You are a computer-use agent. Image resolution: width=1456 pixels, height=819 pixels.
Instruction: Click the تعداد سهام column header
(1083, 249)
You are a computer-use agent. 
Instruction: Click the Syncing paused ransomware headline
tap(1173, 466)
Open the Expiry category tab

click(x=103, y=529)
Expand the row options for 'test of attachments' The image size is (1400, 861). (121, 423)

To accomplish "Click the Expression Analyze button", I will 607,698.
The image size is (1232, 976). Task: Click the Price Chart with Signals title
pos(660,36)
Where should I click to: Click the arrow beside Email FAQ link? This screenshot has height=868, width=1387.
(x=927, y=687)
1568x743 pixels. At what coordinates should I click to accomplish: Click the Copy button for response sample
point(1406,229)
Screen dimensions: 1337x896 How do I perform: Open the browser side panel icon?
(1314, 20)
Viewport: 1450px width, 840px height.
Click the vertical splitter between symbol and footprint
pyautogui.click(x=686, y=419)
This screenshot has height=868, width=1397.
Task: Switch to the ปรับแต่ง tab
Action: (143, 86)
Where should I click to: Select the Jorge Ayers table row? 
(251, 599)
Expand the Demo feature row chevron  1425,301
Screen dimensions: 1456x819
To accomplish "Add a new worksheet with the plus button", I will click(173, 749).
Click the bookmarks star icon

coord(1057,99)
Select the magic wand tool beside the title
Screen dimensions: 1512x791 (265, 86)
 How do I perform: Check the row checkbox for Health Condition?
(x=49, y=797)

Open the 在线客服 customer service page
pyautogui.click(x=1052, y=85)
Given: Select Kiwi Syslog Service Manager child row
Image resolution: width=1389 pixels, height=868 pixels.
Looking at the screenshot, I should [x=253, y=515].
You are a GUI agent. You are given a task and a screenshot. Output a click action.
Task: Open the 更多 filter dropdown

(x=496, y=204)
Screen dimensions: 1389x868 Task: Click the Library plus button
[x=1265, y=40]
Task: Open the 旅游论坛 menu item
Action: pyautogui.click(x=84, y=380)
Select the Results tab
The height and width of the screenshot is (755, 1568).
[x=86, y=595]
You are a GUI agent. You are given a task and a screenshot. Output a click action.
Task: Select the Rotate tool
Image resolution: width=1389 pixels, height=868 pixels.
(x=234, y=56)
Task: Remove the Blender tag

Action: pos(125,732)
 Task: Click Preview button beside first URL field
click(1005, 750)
········
_Task description_:
Reproduce the material exactly. Every line must match.

_Solution to this exercise_:
You are a computer-use agent. Image resolution: width=1456 pixels, height=819 pixels.
Instruction: Click the تعداد سهام column header
(1083, 249)
You are a computer-use agent. 
Instruction: Click the Syncing paused ransomware headline
tap(1173, 466)
Open the Expiry category tab

click(x=103, y=529)
Expand the row options for 'test of attachments' The image size is (1400, 861). (121, 423)

To accomplish "Click the Expression Analyze button", I will 607,698.
The image size is (1232, 976). Task: Click the Price Chart with Signals title
pos(660,36)
Where should I click to: Click the arrow beside Email FAQ link? This screenshot has height=868, width=1387.
(x=927, y=687)
1568x743 pixels. At what coordinates should I click to accomplish: Click the Copy button for response sample
point(1406,229)
Screen dimensions: 1337x896 How do I perform: Open the browser side panel icon?
(1314, 20)
Viewport: 1450px width, 840px height.
Click the vertical splitter between symbol and footprint
pyautogui.click(x=686, y=419)
This screenshot has height=868, width=1397.
Task: Switch to the ปรับแต่ง tab
Action: (143, 86)
Where should I click to: Select the Jorge Ayers table row? 
(251, 599)
Expand the Demo feature row chevron  1425,301
Screen dimensions: 1456x819
To accomplish "Add a new worksheet with the plus button", I will click(173, 749).
Click the bookmarks star icon

coord(1057,99)
Select the magic wand tool beside the title
Screen dimensions: 1512x791 (265, 86)
 How do I perform: Check the row checkbox for Health Condition?
(x=49, y=797)

Open the 在线客服 customer service page
pyautogui.click(x=1052, y=85)
Given: Select Kiwi Syslog Service Manager child row
Image resolution: width=1389 pixels, height=868 pixels.
Looking at the screenshot, I should [x=253, y=515].
You are a GUI agent. You are given a task and a screenshot. Output a click action.
Task: Open the 更多 filter dropdown

(x=496, y=204)
Screen dimensions: 1389x868 Task: Click the Library plus button
[x=1265, y=40]
Task: Open the 旅游论坛 menu item
Action: pyautogui.click(x=84, y=380)
Select the Results tab
The height and width of the screenshot is (755, 1568).
[x=86, y=595]
You are a GUI agent. You are given a task and a screenshot. Output a click action.
Task: Select the Rotate tool
Image resolution: width=1389 pixels, height=868 pixels.
(x=234, y=56)
Task: Remove the Blender tag

Action: pos(125,732)
 Task: Click Preview button beside first URL field
click(1005, 750)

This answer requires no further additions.